Il y a presque un an, Ynna Holding que présidait Miloud Chaâbi, devait communiquer sur l’état de santé de son président. «Le 25 mai 2015 le patron du groupe a subi avec succès une opération du fémur». Le communiqué publié à cette occasion (fait rare au Maroc) indiquait que «l’état de santé du patient évolue très favorablement et les suites de l’intervention qu’il a subie sont d’un très bon pronostic».
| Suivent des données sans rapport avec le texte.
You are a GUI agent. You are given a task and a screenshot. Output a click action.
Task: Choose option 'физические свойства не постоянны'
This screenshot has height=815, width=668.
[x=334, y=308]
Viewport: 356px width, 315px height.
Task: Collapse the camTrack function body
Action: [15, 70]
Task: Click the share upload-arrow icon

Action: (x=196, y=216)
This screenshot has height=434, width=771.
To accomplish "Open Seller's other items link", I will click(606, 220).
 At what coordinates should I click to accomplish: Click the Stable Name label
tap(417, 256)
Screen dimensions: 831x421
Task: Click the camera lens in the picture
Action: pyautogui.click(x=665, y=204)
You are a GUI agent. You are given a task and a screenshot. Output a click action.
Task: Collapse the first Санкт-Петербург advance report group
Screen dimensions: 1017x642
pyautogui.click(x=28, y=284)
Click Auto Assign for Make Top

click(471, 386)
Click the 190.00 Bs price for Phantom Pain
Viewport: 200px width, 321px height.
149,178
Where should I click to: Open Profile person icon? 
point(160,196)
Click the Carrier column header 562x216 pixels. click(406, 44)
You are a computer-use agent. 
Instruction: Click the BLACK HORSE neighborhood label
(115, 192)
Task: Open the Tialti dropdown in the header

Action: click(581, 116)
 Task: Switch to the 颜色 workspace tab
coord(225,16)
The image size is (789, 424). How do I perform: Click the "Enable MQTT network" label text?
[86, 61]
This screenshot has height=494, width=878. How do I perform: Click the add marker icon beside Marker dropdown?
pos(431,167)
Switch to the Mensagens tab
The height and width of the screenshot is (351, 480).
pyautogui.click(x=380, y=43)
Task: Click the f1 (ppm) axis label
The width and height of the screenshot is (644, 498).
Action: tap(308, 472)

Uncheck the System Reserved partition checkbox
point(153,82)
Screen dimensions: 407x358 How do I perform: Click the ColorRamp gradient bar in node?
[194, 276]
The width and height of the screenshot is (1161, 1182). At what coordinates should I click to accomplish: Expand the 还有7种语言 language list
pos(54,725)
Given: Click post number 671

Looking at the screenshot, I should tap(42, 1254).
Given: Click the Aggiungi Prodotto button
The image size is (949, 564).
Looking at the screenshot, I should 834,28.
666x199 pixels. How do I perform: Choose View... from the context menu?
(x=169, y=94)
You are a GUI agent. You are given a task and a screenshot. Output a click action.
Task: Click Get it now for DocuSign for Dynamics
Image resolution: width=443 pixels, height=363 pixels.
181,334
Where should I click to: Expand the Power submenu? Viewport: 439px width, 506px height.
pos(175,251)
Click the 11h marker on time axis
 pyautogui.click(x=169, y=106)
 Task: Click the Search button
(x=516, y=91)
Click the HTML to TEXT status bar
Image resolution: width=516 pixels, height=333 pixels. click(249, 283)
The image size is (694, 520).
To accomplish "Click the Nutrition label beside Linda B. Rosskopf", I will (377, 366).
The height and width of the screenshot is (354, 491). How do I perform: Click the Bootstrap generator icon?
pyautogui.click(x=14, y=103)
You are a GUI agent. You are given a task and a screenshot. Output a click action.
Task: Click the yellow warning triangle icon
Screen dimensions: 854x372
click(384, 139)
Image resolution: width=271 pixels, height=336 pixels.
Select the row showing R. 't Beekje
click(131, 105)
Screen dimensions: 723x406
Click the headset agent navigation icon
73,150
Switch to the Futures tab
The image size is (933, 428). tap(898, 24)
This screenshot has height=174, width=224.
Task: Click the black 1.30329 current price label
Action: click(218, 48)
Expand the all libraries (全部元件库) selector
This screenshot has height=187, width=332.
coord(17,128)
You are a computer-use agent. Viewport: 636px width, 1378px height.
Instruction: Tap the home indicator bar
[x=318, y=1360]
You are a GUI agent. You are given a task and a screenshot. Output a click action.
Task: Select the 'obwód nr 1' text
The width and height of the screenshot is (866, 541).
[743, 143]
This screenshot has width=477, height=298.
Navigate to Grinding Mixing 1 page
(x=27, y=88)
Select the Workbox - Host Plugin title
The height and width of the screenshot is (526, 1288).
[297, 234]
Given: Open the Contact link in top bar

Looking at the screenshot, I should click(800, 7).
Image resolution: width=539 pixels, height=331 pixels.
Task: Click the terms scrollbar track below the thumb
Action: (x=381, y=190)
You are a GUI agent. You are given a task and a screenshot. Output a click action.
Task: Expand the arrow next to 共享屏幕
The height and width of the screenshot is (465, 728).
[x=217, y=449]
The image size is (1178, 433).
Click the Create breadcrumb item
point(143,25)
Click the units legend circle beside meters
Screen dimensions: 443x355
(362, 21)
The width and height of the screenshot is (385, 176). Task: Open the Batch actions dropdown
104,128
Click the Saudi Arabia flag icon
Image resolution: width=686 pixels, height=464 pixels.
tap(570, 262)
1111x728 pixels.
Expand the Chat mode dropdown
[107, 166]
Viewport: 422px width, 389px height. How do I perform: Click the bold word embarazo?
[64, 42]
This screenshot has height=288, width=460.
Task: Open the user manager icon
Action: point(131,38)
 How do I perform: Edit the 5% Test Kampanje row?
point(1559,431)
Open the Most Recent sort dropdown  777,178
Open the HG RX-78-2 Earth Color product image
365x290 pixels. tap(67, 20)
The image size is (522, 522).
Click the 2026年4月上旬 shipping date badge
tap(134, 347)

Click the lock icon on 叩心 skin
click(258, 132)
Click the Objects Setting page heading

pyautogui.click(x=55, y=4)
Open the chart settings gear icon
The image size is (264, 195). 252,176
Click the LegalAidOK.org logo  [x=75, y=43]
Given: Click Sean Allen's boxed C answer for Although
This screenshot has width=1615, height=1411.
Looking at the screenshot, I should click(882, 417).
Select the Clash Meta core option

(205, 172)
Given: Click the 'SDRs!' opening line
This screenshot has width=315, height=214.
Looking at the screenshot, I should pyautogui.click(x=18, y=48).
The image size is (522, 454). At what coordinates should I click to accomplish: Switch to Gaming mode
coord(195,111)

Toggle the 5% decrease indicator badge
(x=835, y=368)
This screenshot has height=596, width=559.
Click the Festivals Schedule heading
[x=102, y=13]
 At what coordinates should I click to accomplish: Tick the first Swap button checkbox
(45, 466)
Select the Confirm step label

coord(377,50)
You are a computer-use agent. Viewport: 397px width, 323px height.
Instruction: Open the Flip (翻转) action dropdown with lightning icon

Le 16 avril 2016 sa famille annonce le décès du «père», dans un établissement de soins en Allemagne. Agé de 86 ans, l’homme a vécu des hauts et des bas, en dépit de sa richesse. Ses relations avec l’establishment étaient parfois tendues. Originaire de la région de Chiadma, près d’Essaouira, l’homme, parti de rien, allait devenir l’une des plus grosses fortunes du Maroc. Forbes le donnait 2e milliardaire (1,28 milliard de dollars en 2015) après Othmane Benjelloun, le patron du Groupe Finance.Com.
Sa fortune est née dans le béton. Il fut le premier promoteur immobilier au Maroc. En créant Ynna Holding, une sorte de toile d’araignée qui contrôle une multitude d’entreprises opérant dans l’industrie et le BTP (SNEP, GPC, Super Ceram, Dimatit, Electra, Fibrociment, Sametal, SCIF); la promotion immobilière et l’hôtellerie (Châabi Lil Iskane, Ryad Mogador); la grande distribution (Aswak Salam); l’agroalimentaire (société Karam pour la production et la commercialisation de l’eau de source Ain Soltane); et les énergies renouvelables (via Ynna bio Power avec un investissement d’1 milliard DH dans deux projets de parcs éolien, le 1er à Essaouira qui a démarré en 2009 et le second, toujours à l’état de projet, prévu à Tanger).
Miloud Chaâbi est l’incarnation de l’homme d’affaires atypique qui a su construire son empire à la force du poignet. Depuis son début en 1948 à Kénitra, jusqu’à ce qu’il décroche au fil des années des contrats juteux et à gros budgets, Miloud Chââbi a su saisir les opportunités au bon moment. Il incarne le Self made man marocain, aujourd’hui donné en exemple en matière d’entreprenariat.
Il était, en effet, un modèle de réussite. L'homme d'affaires a évolué sous d'autres cieux, en Afrique et dans le monde arabe, où il détenait des participations dans des entreprises liées au secteur du BTP et de l'industrie, notamment en Egypte, Tunisie, Emirats Arabes Unis, Guinée Equatoriale et Jordanie.
Pas seulement. Le défunt comptait à son actif plusieurs actions sociales. Il a créé dès 1965 la Fondation Miloud Chaâbi qui œuvre en faveur des étudiants à travers des bourses de mérite, Dar Talib et Dar Taliba, ainsi que «Al qualam», un établissement d’enseignement dans la région du sud.
L’homme était aussi courtisé par la sphère politique. Plusieurs fois député d’Essaouira, son dernier mandat, en 2007, était sous les couleurs du PPS.
Fin 2014, l’état de santé de Haj Miloud Chaâbi commence à péricliter. Après avoir subi une opération au cœur en 2013, le doyen disparait des écrans. Il a dû faire une réapparition furtive, suite au procès intenté contre son groupe par le Français Five FCB, dans une affaire d’appel d’offres pour un projet de cimenterie. Le groupe Chaabi a été condamné à reverser 19,5 millions d’euros au titre des dommages. Prévoyant et plein de sagesse, Il a décidé de répartir le patrimoine familiale entre ses héritiers.
Les affaires et la politiqueMiloud Chaâbi a également choisi d'investir le champ politique. Ses choix étaient plutôt conservateurs et les dirigeants et militants du PJD lui vouaient une admiration particulière, surtout à Kénitra, ville dirigée par Aziz Rabbah, ministre de l'Equipement et du transport.
"Lhaj Chaâbi était une sorte de caution morale pour les islamistes à Kénitra", explique une source du PJD.
Mais Miloud Chaâbi n'était pas le seul à faire de la politique. Ses fils (Faouzi, Asmae notamment) ont suivi son exemple en se portant candidats aux élections sous plusieurs couleurs partisanes.
Asmae a dirigé la mairie d'Essaouira. Faouzi a longtemps représenté la "tribu Chaâbi" à Rabat sous les couleurs du PPS, du MP, voire en tant que SAP.
Aujourd'hui, avec le décès du patriarche, c'est toute une page qui est tournée.